__Directive__:
Rewrite the stretch of records from the line that contains "Given: Click help icon beside Cache" through the line that contains "pos(218,138)", substituting "Export" for "Download" and leaving everything else unchanged.
— START OF Stored records —
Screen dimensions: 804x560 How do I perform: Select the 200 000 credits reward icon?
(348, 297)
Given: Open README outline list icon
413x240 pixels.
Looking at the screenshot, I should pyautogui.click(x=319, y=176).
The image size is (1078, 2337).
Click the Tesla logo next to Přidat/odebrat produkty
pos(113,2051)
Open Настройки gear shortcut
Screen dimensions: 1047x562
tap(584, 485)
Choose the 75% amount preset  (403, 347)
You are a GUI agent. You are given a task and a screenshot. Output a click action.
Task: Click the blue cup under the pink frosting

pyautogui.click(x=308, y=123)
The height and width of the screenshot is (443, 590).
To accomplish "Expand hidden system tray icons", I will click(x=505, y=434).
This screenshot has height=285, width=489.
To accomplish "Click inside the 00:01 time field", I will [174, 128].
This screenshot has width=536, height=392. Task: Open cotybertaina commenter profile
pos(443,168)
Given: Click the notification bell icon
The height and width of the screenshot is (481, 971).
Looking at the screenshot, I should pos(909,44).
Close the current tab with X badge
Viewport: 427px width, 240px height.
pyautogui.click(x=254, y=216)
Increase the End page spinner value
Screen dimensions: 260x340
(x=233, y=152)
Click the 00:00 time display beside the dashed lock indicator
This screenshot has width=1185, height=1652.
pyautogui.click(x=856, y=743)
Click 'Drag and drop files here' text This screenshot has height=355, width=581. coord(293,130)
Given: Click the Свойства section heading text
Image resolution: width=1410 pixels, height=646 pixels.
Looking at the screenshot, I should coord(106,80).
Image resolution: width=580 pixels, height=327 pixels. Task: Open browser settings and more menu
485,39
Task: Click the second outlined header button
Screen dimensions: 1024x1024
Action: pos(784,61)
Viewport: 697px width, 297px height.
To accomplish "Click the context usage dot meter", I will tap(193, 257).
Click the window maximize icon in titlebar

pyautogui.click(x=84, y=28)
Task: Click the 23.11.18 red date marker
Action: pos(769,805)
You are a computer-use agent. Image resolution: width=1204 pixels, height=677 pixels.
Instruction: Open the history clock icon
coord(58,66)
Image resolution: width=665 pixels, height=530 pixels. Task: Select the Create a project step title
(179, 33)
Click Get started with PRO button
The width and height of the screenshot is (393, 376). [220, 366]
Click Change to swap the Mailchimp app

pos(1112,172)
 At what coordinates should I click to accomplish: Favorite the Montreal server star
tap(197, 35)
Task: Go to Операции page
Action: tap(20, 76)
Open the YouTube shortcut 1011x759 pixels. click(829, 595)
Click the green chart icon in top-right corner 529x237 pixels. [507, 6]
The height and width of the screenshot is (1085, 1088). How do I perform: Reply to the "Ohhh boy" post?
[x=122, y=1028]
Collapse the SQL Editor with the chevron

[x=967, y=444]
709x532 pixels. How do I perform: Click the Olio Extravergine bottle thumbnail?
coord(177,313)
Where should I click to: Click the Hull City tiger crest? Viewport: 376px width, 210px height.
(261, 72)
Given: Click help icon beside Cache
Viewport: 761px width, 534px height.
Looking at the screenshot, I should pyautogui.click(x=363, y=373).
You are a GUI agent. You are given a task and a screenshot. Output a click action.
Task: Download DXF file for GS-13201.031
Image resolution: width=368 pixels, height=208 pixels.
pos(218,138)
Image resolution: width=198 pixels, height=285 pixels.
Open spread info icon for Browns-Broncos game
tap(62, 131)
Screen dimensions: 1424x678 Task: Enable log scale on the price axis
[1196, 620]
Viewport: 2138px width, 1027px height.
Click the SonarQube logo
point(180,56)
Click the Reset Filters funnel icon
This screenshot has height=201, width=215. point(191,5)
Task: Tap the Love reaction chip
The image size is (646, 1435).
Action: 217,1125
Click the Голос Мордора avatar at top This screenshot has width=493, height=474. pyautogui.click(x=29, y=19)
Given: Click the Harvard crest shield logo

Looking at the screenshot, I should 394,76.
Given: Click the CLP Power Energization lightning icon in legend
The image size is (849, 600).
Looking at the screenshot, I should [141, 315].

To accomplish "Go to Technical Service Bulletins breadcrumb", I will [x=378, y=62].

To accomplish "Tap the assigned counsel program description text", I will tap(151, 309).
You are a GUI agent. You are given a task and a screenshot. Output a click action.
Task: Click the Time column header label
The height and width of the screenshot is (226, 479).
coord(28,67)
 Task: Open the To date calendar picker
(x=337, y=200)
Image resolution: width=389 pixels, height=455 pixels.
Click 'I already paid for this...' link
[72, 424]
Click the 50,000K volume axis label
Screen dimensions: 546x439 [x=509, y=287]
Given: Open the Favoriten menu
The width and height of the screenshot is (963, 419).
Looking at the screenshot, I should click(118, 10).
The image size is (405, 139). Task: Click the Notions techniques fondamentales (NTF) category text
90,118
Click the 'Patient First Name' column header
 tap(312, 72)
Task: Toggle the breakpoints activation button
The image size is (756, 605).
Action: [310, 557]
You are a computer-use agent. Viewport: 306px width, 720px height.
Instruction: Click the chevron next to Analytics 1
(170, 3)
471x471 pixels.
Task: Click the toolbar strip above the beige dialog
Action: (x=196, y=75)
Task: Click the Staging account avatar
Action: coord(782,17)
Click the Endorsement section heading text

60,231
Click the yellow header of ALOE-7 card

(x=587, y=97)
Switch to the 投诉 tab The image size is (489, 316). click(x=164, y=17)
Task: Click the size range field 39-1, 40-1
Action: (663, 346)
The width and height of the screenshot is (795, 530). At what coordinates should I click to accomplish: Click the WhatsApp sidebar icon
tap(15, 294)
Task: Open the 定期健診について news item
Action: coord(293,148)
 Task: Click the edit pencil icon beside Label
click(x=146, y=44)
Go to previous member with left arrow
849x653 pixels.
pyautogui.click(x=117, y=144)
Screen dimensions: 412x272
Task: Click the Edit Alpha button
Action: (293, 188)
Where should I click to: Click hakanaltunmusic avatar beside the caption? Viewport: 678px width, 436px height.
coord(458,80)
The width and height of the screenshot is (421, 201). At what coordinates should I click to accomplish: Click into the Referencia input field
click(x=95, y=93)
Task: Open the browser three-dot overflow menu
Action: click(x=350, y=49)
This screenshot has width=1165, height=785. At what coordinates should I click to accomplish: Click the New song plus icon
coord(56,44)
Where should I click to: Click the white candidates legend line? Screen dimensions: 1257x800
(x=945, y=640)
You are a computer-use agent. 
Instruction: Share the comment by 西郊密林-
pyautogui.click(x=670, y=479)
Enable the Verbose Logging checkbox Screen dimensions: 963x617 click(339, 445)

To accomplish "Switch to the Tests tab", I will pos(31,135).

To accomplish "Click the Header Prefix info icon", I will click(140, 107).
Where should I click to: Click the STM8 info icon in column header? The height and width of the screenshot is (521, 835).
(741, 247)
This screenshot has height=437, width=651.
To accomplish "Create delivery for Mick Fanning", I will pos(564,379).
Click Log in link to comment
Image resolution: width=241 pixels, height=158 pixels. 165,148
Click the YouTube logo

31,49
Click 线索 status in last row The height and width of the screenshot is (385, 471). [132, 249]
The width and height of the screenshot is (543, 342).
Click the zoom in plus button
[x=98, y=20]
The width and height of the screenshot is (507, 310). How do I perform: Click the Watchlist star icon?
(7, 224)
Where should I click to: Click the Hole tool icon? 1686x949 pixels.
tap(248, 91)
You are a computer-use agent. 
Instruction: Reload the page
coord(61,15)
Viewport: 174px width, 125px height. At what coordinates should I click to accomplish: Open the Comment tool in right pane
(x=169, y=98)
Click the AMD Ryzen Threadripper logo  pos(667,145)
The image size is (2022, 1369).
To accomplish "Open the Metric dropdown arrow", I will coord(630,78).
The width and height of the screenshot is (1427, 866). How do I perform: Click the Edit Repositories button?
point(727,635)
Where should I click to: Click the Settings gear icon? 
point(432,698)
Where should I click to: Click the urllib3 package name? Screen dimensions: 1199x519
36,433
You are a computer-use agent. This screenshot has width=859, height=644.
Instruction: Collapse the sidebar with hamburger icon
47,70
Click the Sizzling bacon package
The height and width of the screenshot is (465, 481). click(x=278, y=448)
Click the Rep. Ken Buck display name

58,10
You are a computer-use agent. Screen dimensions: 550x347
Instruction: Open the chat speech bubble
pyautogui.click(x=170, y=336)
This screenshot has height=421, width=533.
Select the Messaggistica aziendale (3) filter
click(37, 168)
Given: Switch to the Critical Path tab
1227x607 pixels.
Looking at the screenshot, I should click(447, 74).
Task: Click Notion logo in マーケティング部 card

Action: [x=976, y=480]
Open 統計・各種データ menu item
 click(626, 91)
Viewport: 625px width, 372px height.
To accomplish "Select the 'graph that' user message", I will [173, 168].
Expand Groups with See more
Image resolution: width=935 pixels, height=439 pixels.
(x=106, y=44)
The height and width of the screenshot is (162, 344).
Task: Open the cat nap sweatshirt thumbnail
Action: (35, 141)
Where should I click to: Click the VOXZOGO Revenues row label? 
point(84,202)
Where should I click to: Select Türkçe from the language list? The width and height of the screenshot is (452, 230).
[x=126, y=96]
— END OF Stored records —
__Result of the exercise__:
Given: Click help icon beside Cache
Viewport: 761px width, 534px height.
Looking at the screenshot, I should pyautogui.click(x=363, y=373).
You are a GUI agent. You are given a task and a screenshot. Output a click action.
Task: Export DXF file for GS-13201.031
Image resolution: width=368 pixels, height=208 pixels.
pos(218,138)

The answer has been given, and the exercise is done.